Since I live in Croydon, I joined NCN 21 at Woldingham, taking a bridleway through the golf club. However, I don't recommend that route unless you have a mountain bike. It's a very rough track, which is harder to ride on, and I was worried about damaging my wheels when I was rattling along it. Also, it's covered in loose stones, so I got off and walked on the downhill stretch: I was then pulling the bike rather than pushing it, to stop it from rolling away.

I have various Polar gadgets, and here's the altitude chart I got from the software:

Altitude

(Please ignore the "Intensity" bars in the background. This chart normally includes separate lines for heart rate, speed, and cadence, but I've hidden them to make it clearer.)

There are two weird bits in there (the vertical lines), so I assume that's a glitch in the watch. Apparently it works out altitude based on air pressure, so it can get confused. I haven't calibrated it properly yet; I need to find a location with a known height, so the "sea level" is a bit arbitrary at the moment, but the relative height changes should still be correct. Also, the X-axis is time rather than horizontal distance, which means that the "hills" are a bit deformed, since my speed isn't constant. If it takes me ages to crawl up a steep hill then it will look like a gentle slope on the chart, whereas if I zip downhill at high speed then it will look steeper on the chart. So, if any of the uphill bits look steep, bear in mind that they were even steeper in real life! Still, for the most part that looks pretty accurate, and there were certainly some nasty hills early on, but I made it up every hill without getting off the bike.

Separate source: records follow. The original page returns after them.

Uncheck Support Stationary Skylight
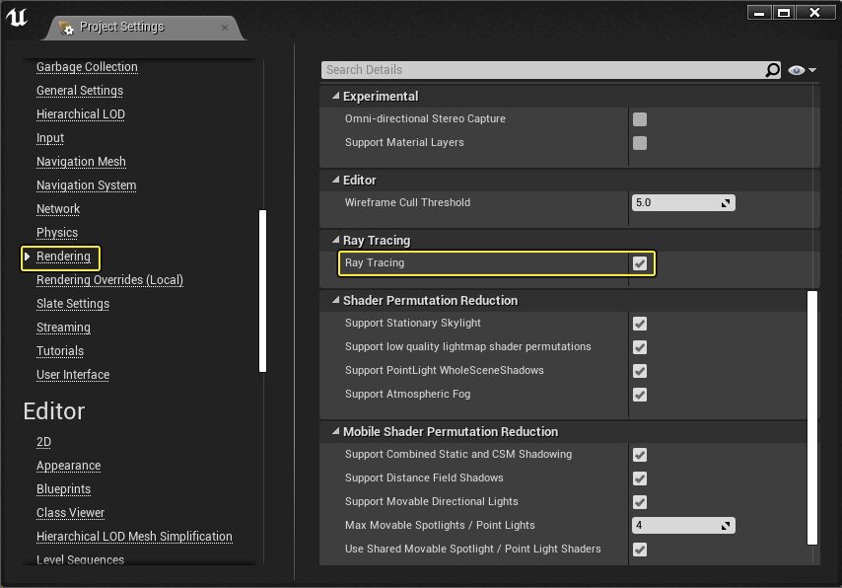842x588 pixels. point(640,324)
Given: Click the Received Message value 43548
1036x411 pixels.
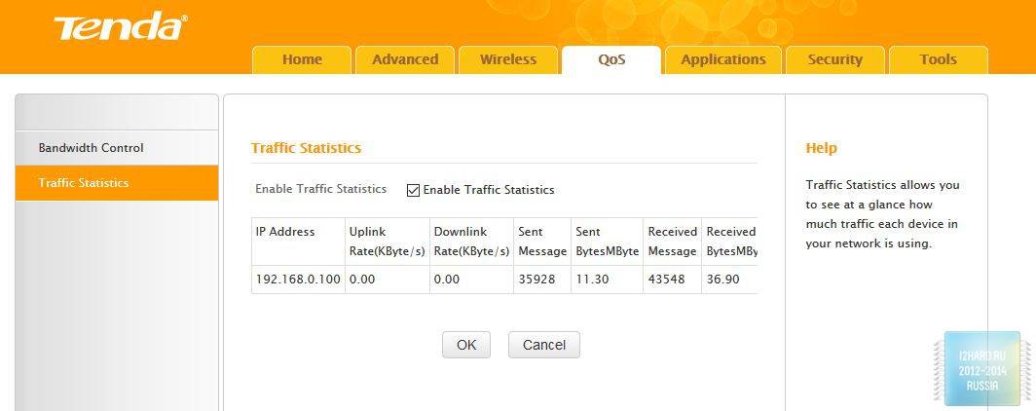Looking at the screenshot, I should pos(667,280).
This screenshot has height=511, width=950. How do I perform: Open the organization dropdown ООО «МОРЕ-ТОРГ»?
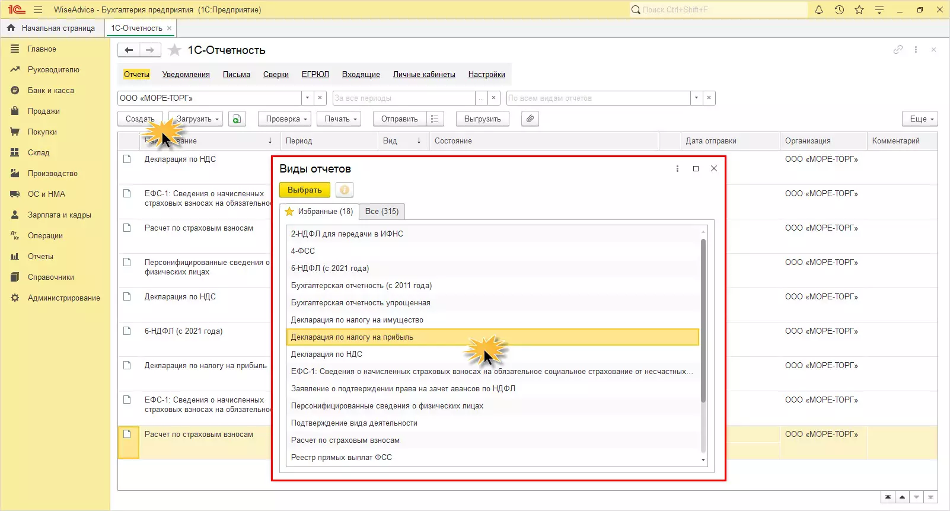coord(307,98)
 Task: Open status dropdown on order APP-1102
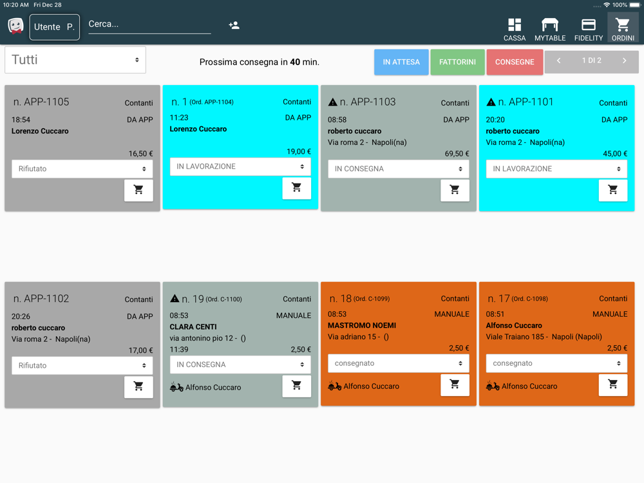(x=82, y=365)
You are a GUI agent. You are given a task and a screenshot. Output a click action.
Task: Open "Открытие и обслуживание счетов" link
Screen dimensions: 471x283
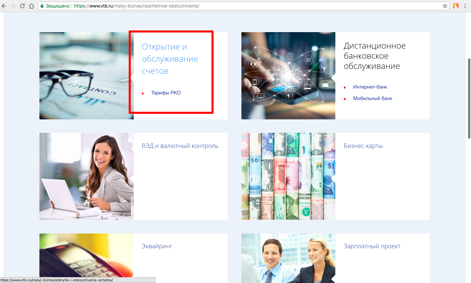169,59
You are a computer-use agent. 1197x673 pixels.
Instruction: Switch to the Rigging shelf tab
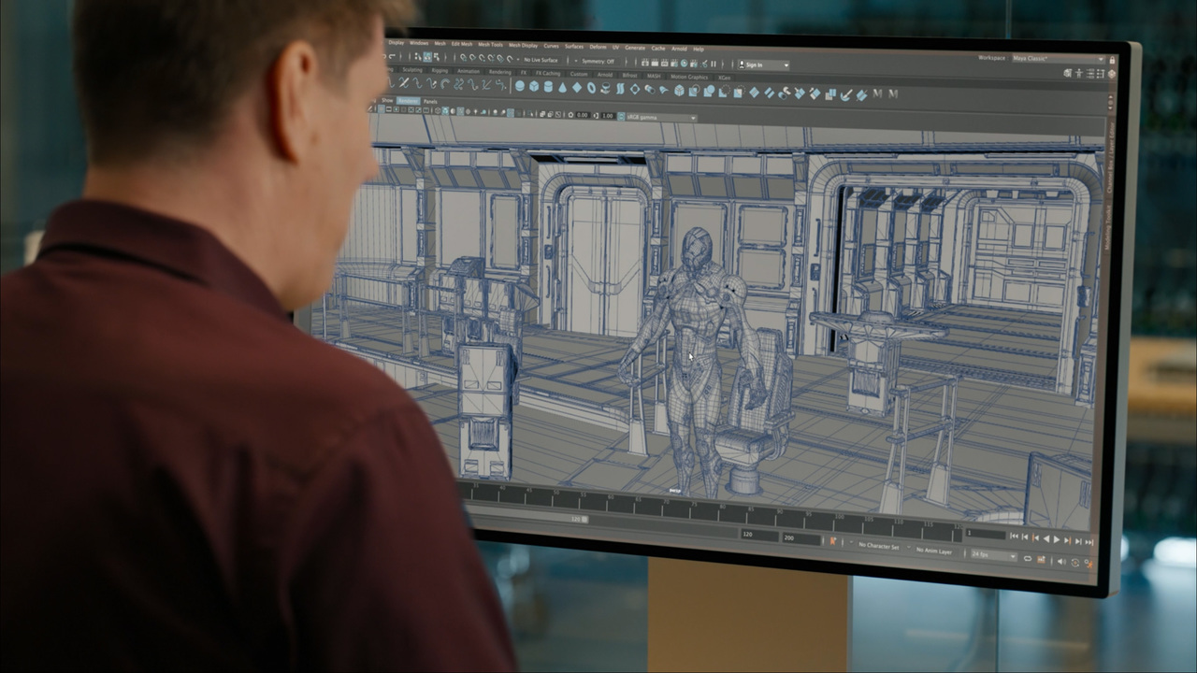pos(440,71)
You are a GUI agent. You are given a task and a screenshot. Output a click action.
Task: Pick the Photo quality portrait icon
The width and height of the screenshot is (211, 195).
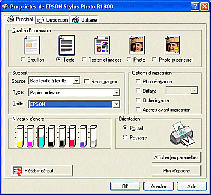tap(137, 45)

My top speed today was 49.2 km/hour (30.8 miles/hour): yee-hah! Unsurprisingly, this was on one of the downhill sections, when I dropped 14 metres (vertically) in 315 metres (distance travelled, not horizontal); I think that counts as a 4% gradient.

Regarding luggage, I had two rear panniers and my bar bag, weighing 10.5 kg altogether. This is more than I needed for today's trip, but I wanted to get used to the load that I'll have on a longer tour. However, I also neglected to take a few items that would have been useful: a spare battery for my GPS, a compass, and some plasters.

I have a speedometer on my bike (a magnet clipped to one of the spokes of my front wheel), which relays speed and distance to the Polar watch. If I'm on a bike without a speedo, I can use my GPS to record speed/distance as well as tracking my route. If I use both, the speedo tracks speed/distance and the GPS tracks my location. I don't use the GPS every day, because it takes a while to acquire a signal from satellites, and I already know the route(s) for my daily commute. However, it's useful for a trip like this where I'm exploring new territory; if I get lost, I can look back afterwards and figure out where I should have gone. Unfortunately, the battery went flat about 10 minutes into my journey. Normally it would warn me in advance, but I haven't used it for a while. So, I ought to carry spare batteries with me.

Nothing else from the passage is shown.